Disrupted neural synchronization in toddlers with autism

Abstract

Autism is often described as a disorder of neural synchronization. However, it is unknown how early in development synchronization abnormalities emerge and whether they are related to the development of early autistic behavioral symptoms. Here, we show that disrupted synchronization is evident in the spontaneous cortical activity of naturally sleeping toddlers with autism, but not in toddlers with language delay or typical development. Toddlers with autism exhibited significantly weaker interhemispheric synchronization (i.e., weak "functional connectivity" across the two hemispheres) in putative language areas. The strength of synchronization was positively correlated with verbal ability and negatively correlated with autism severity, and it enabled identification of the majority of autistic toddlers (72%) with high accuracy (84%).
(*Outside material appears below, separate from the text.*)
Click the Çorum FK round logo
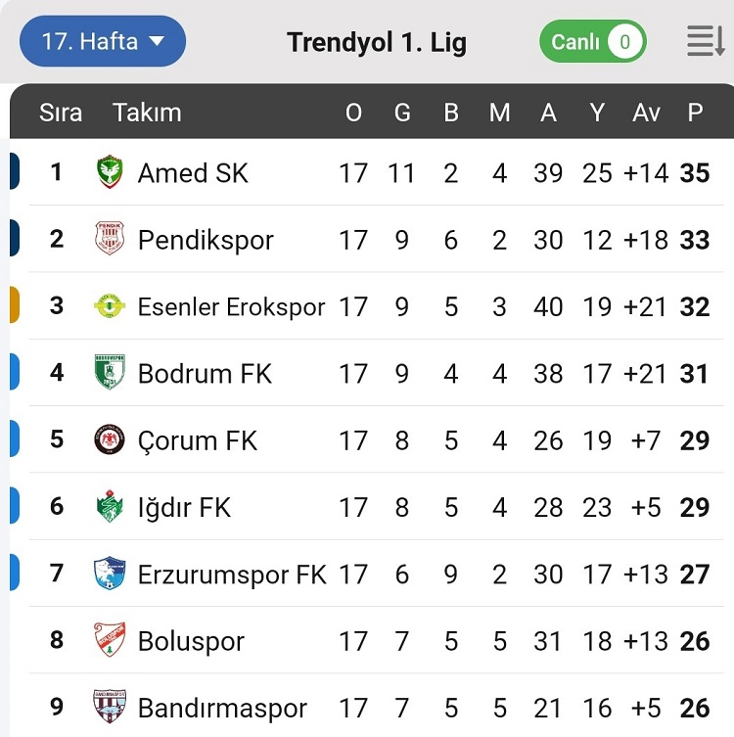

Disrupted cortical synchronization, therefore, appears to be a notable characteristic of autism neurophysiology that is evident at very early stages of autism development.

Figure 1

Correlation maps averaged across toddlers from the typically-developing (top), language delay (middle), and autism (bottom) groups. fMRI activity during natural sleep was sampled in six left hemisphere “seed” locations outlined by white ellipses: Lateral prefrontal cortex (LPLC), inferior frontal gyrus (IFG), “hand knob” area of central sulcus (CS), anterior intraparietal sulcus (aIPS), superior temporal gyrus (STG), and lateral occipital sulcus (LO). Each color represents voxels that exhibited strong correlation (above 0.3) with a particular seed. Note the spatial selectivity of the correlations in all groups. Only voxels located close to the seed’s location in the left hemisphere and the corresponding contralateral location in the right hemisphere exhibited strong correlation values.

Figure 2

Voxels exhibiting weaker inter-hemispheric correlations in the autism group as compared with the typically developing (red) and language delay (green) groups. The two independent comparison maps are overlaid on a folded (left) and inflated (right) left hemisphere of a single individual. Significantly weaker inter-hemispheric correlation was apparent in STG voxels in both comparisons. No voxels exhibited stronger inter-hemispheric correlation in children with autism. STG – superior temporal gyrus.

Figure 3

Inter-hemispheric correlation strength between right and left ROIs in the autism (blue), typically developing (red), and language delay (green) groups when considering all subjects (left panels) or only the younger toddlers (right panels). Top panels: Average correlation strength in each toddler group for each of the six examined ROIs. The autism group exhibited significantly weaker inter-hemispheric correlation (p < 0.05) only in putative language areas (IFG and STG). When comparing younger toddler groups IFG correlation difference was almost significant (p < 0.07). Error bars: standard error across subjects. Black asterisk: significant difference between autism and control groups. Red asterisk: significant difference between autism and language delay groups. Bottom panels: Single subject correlation values in IFG and STG. The majority of toddlers with autism, but only a small minority of control (red) and language delay (green) toddlers, exhibited IFG or STG correlation values below 0.38 (red line). Black lines: mean correlation across the group.

Figure 4

Inter-hemispheric correlation in IFG and verbal ability (top) or autism severity (bottom). Toddlers with autism (blue) showed a significant positive correlation between inter-hemispheric correlation value and their expressive language ability as measured by the Mullen test (top), while typically developing (red) and language delayed toddlers (green) did not. Toddlers with autism exhibited a significant negative correlation between inter-hemispheric correlation and the ADOS communications score (left) while exhibiting a negative trend with the ADOS social scores (right).